How We Arrived Here

October 15, PBS started a new series called “How We Got to Now.” It is a series about how simple but extremely important ideas made our current society possible. The premier researched the idea of ‘clean’ as in the need for clean streets, clean drinking water and many other comforts and technologies dependent on clean environments.

As regular readers may know, the mariner is vacillating about maintaining his blog. In his last post (What should we care about?), the mariner cashed his chips and turned the fate of the world over to the gods. That fate remains with them; the mariner has donned a fatalist’s cloak. Somehow Doris Day made fatalism appear attractive when she sang Que Sera Sera. In reality, the cloak is a drab color. Nevertheless, there are no questions to answer and no expectations.

How the mariner got to fatalism is the question in this post.

In the last 170 years we have sailed a course worthy of Jason and his Argonauts. While every discipline imaginable shared in the shape and direction of our course, the mariner believes communication has had the greatest influence.

Just a few quick touchstones: Ignorance is bliss. What you don’t know won’t hurt you. We do it because we can. Nothing in life is free. America; home of the free. The war to end all wars. Google. Yahoo. Microsoft. Netflix. Cable tv. Satellites. Hulu. Cell Phones. In a category all to itself, Internet.

Throw in day-to-day accounting of people losing their homes by the millions. Ineffective, greedy government. Beheaded journalists. A nonexistent recovery for anyone making less than $75,000 annually. Every fire of any size anywhere in the world along with every drought, every flood, every hurricane. Being forced to watch news programs showing how everyone except the top 10% of citizens grows poorer every year.

Dying ash trees. Increasingly colder winters and hotter summers. Crop status. Blood test results. Overstated scares about Ebola. Football concussions. We must evaluate the foreign policy of every country in the world whether we want to or not. Crazy news journalists with no regard for truth, taste or moral obligation to the viewer.

Had enough? Not only must you handle too much information, everyone else knows your information as well. Now, cloud technology will take from you the last bastion of privacy – your information will not reside on your computer but in a commercial, for profit data base.

I fear the demise of crocheting, reading paper newspapers, substantive education that enforces higher moral values for all citizens – including the knowledge to activate those moral values.

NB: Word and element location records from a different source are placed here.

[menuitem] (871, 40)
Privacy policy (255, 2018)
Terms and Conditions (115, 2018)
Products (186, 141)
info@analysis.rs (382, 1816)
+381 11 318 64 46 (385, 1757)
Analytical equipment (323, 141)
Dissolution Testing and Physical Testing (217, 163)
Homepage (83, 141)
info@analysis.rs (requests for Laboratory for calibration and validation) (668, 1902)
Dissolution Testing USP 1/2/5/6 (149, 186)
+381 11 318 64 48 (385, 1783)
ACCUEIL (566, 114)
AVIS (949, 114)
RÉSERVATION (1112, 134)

These touchstones are merely the foundation of a new age that goes far beyond the book 1984 except that uniforms will not be required. Jeans will suffice. Still, modern forms of slavery will become entrenched. There is nothing that can stop this nonsense and still we must be reminded of all of it from television, papers, cable, and, of all things, as if deliberately paradoxical, we will be able to view only information that data controllers want us to know.

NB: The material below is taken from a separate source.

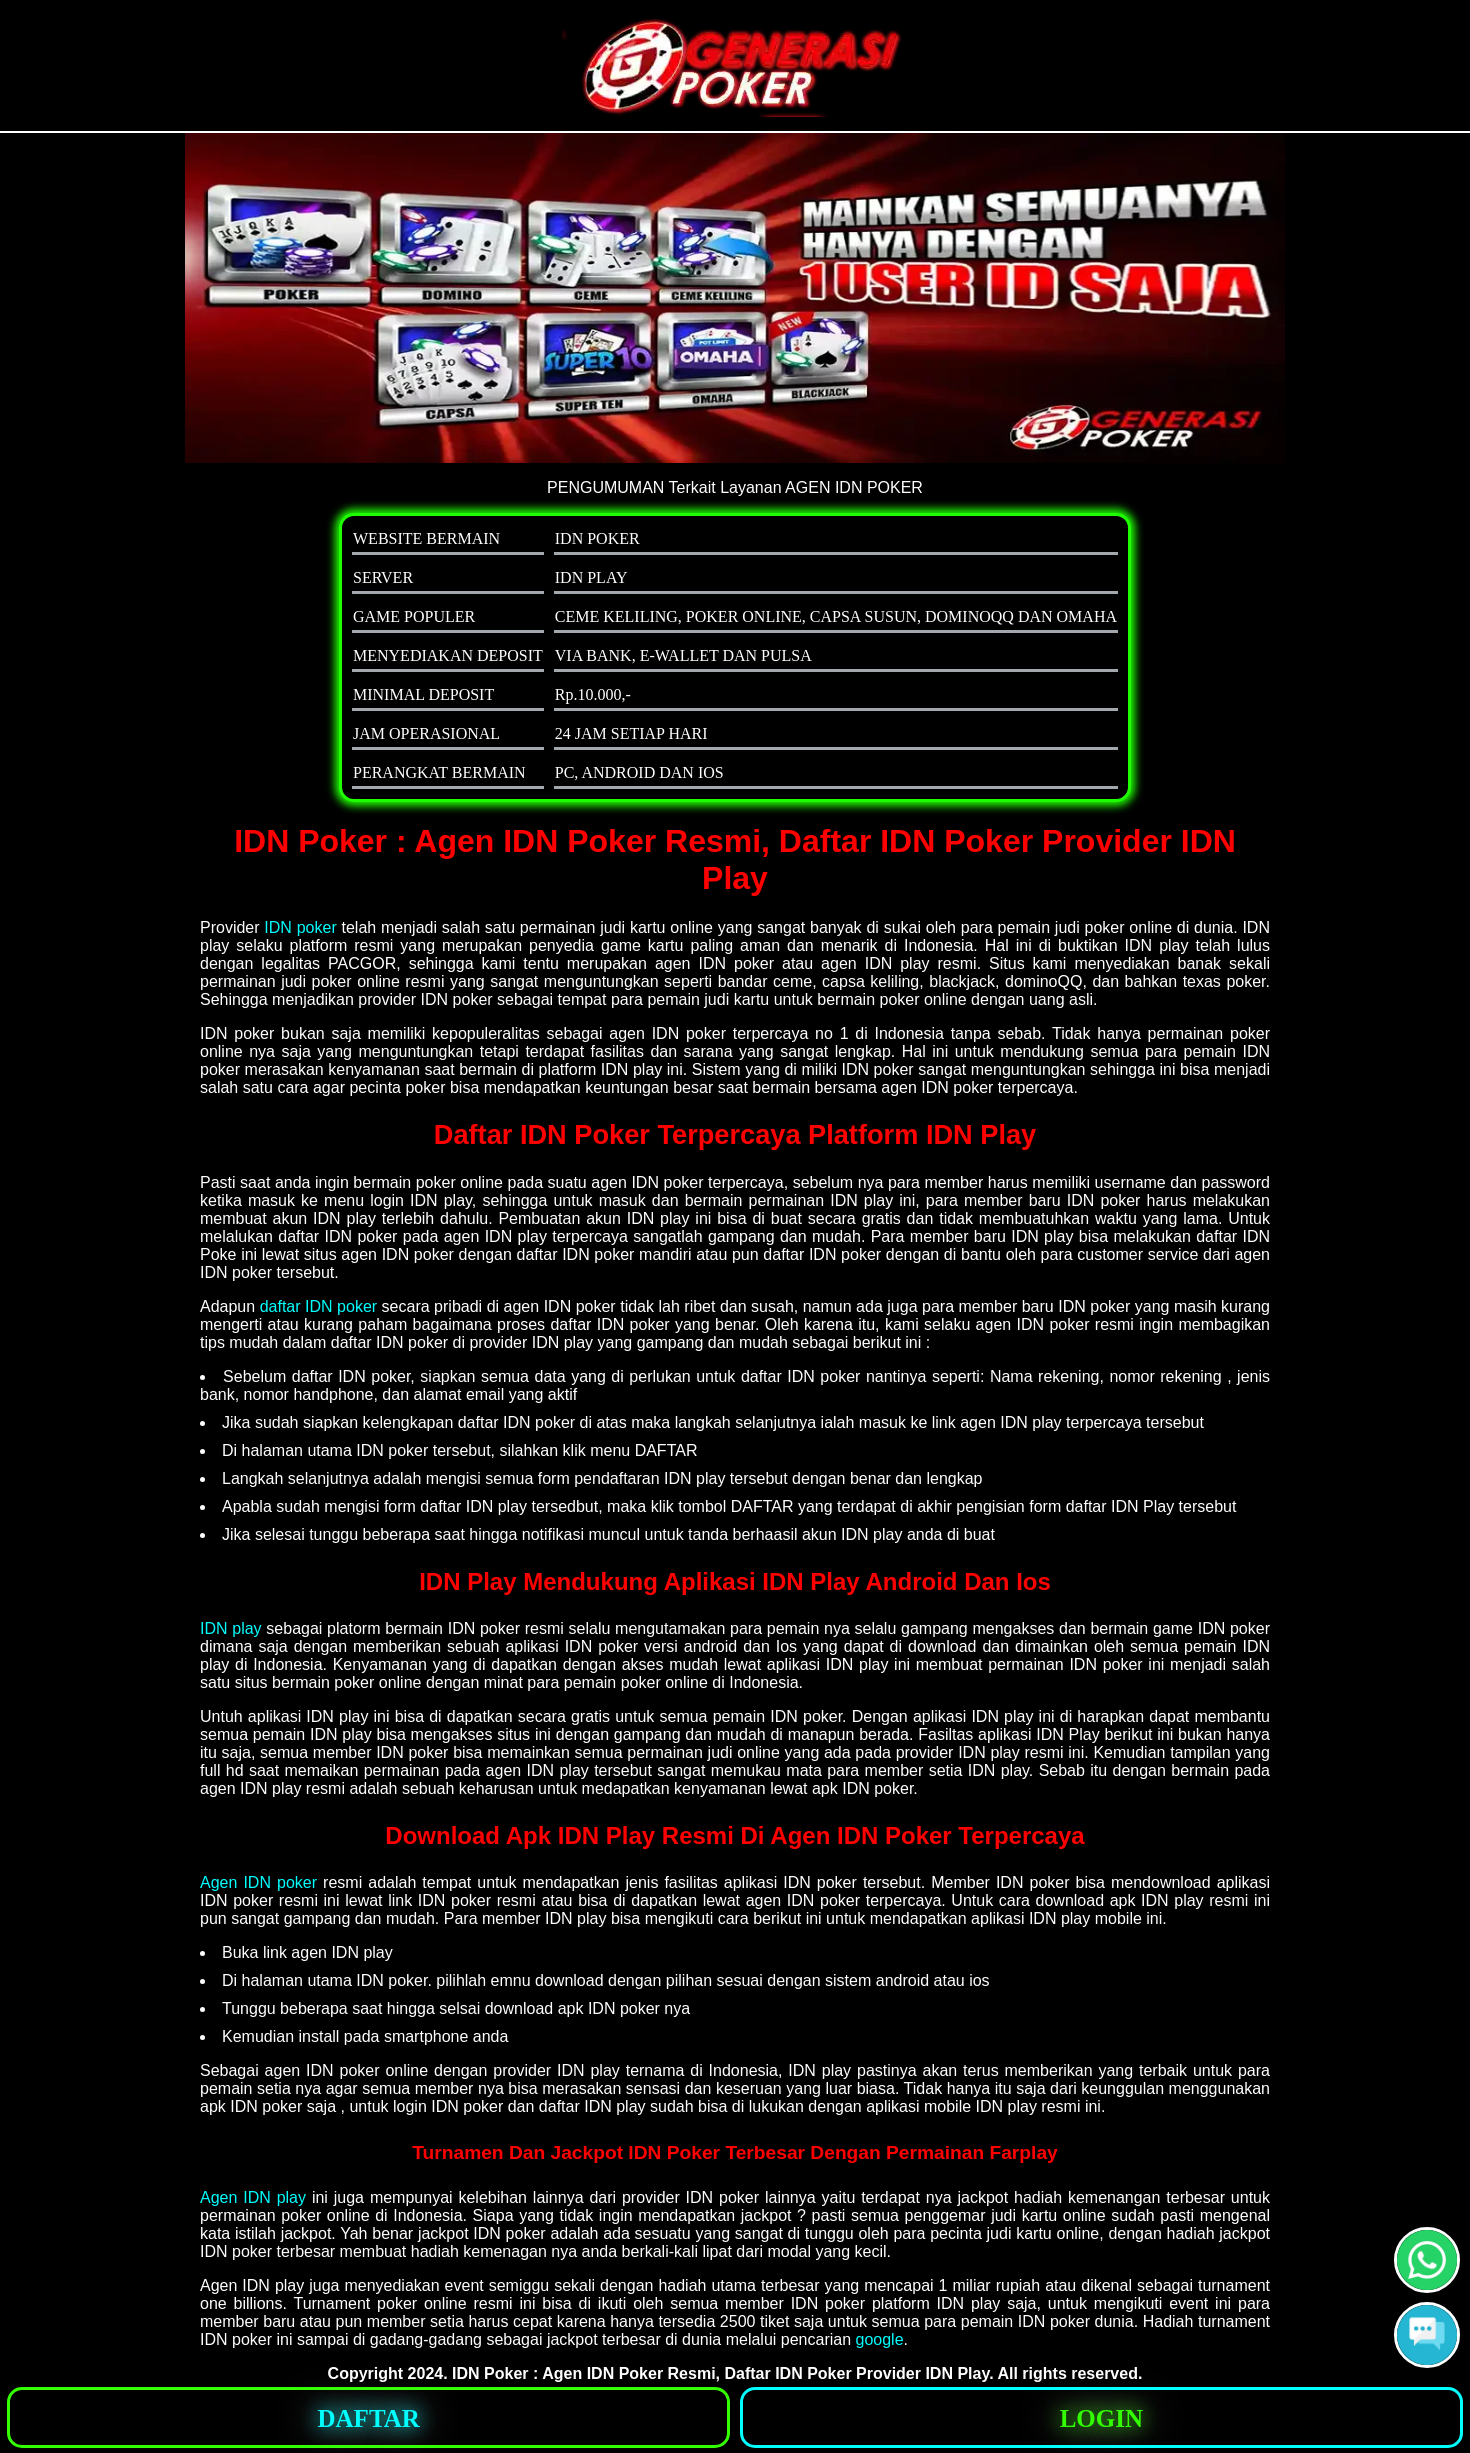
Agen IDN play (253, 2197)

The mariner gives up. Only the gods can right the ship. He feels his single ballot is useless to stem the tide. His age and energy prevent him from stirring the blood that was present when he was a young activist.

Sailing away to visit information-deficient places in the world sounds very healing to the mariner. And to put up his feet under a palm tree in some underdeveloped country (read minimal information capability) may heal wounds.

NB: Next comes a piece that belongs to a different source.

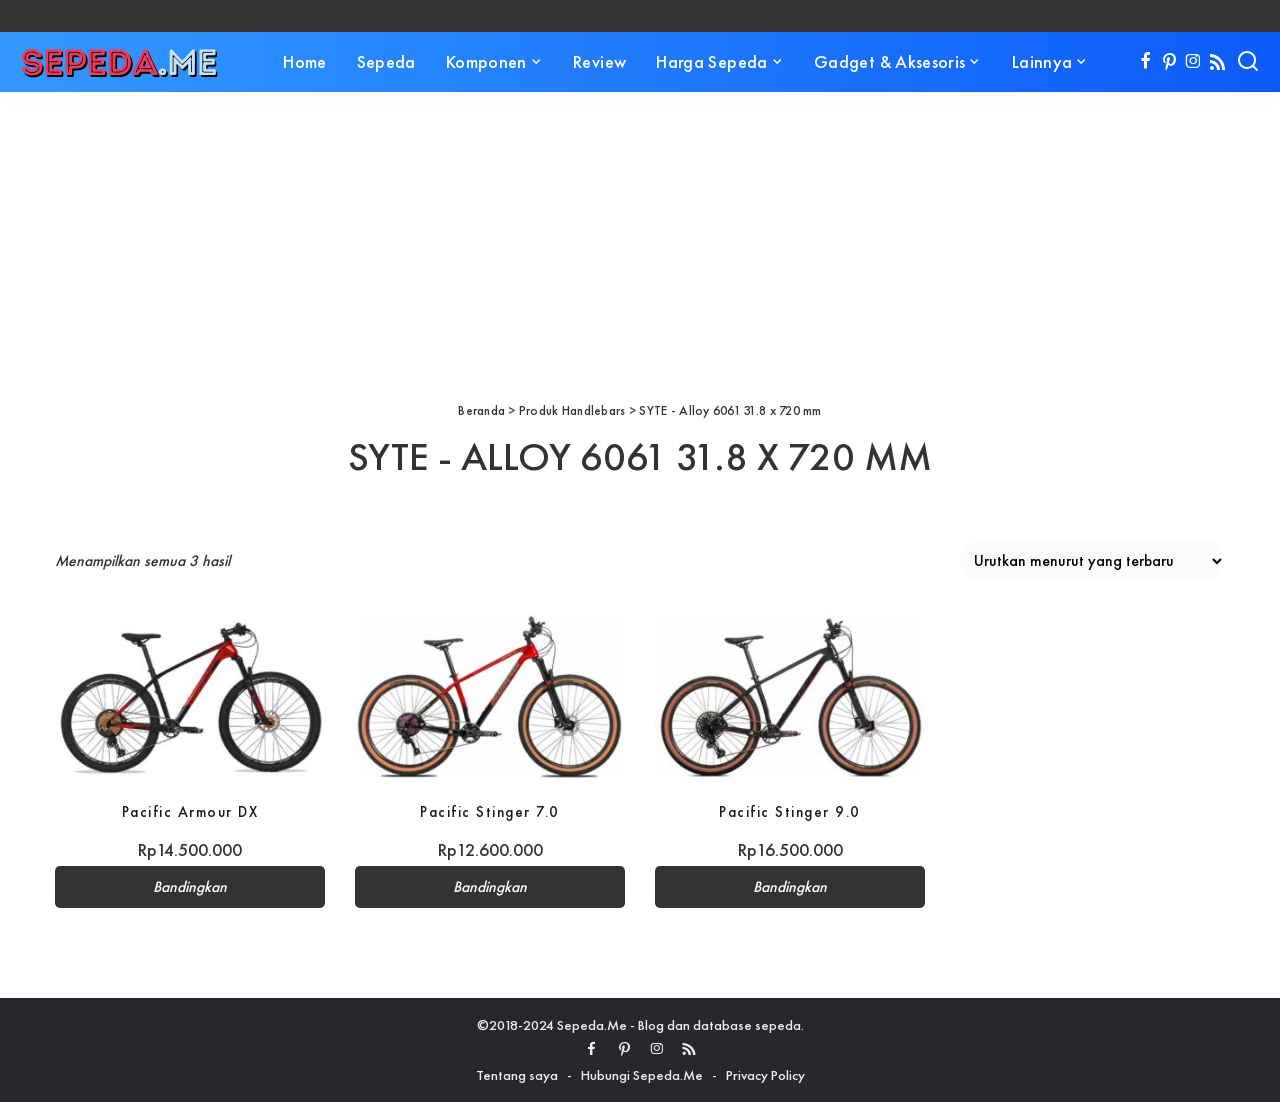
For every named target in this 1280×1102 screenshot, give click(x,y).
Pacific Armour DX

“Live in Donnellson,” my learned wife says. “It would not be hard to be an isolationist as well as a fatalist.” Ah, if there were only palm trees and open water….

Ancient Mariner

4 thoughts on “How We Arrived Here

  1. Wizened wife? If you aren’t careful you may end up as a fatality as well as a fatalist!! I’m quite sure you meant to say ‘wise old wife…!’

    Perhaps you could get a screensaver of palm trees and open water while you put up your feet in your heated shed in Donnellson, an underdeveloped region if ever there was one.

  2. You should have given Costa Rica a shot a few years back, it’s basically nothing but Donnellsons (Donalsoñas?) lined up between the palm trees and the sea.

    And you wouldn’t be able to get CNN … or Ebola.

  3. A trip to Costa Rica is in the near future. I haven’t watched CNN for almost a year, though other news channels still get through. Thanks for the response, Ace.